→ **Task material**
──────
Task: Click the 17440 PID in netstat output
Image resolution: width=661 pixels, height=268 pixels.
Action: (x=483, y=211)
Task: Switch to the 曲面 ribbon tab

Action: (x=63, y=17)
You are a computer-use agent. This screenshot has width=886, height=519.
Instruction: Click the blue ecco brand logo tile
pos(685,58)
──────
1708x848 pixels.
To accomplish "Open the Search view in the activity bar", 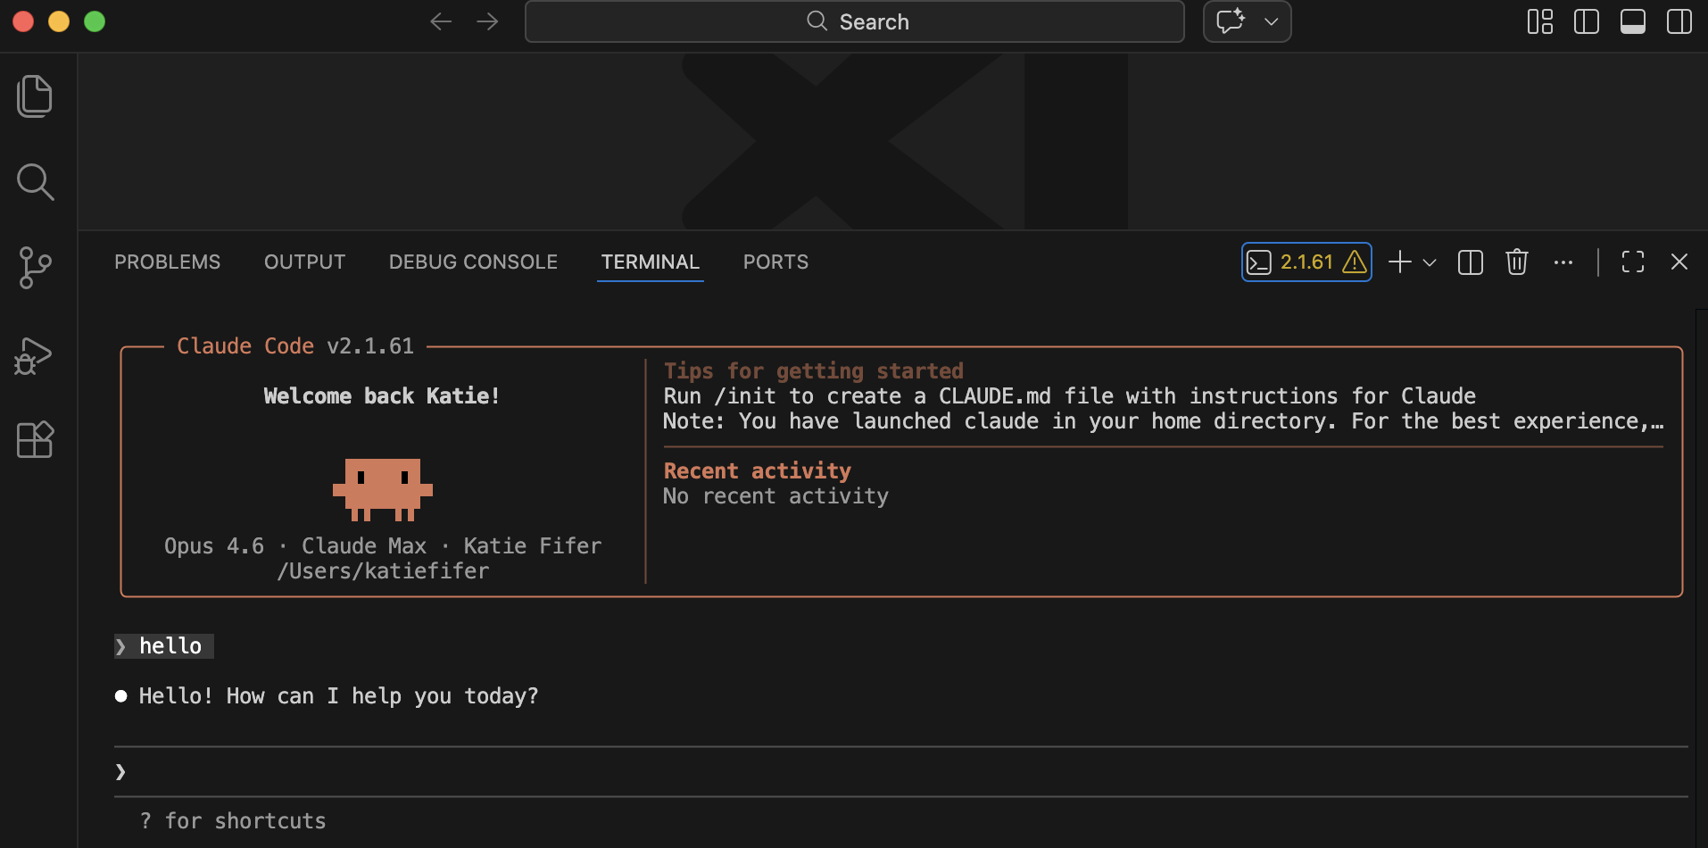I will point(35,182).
──────
→ **What the task requires**
In the material above, find the line containing "Task: Click the 17440 PID in netstat output" and the line containing "You are a computer-use", then write out exactly those two lines and every line between them, and nothing more.

→ **Solution for this task**
Task: Click the 17440 PID in netstat output
Image resolution: width=661 pixels, height=268 pixels.
Action: (x=483, y=211)
Task: Switch to the 曲面 ribbon tab

Action: (x=63, y=17)
You are a computer-use agent. This screenshot has width=886, height=519.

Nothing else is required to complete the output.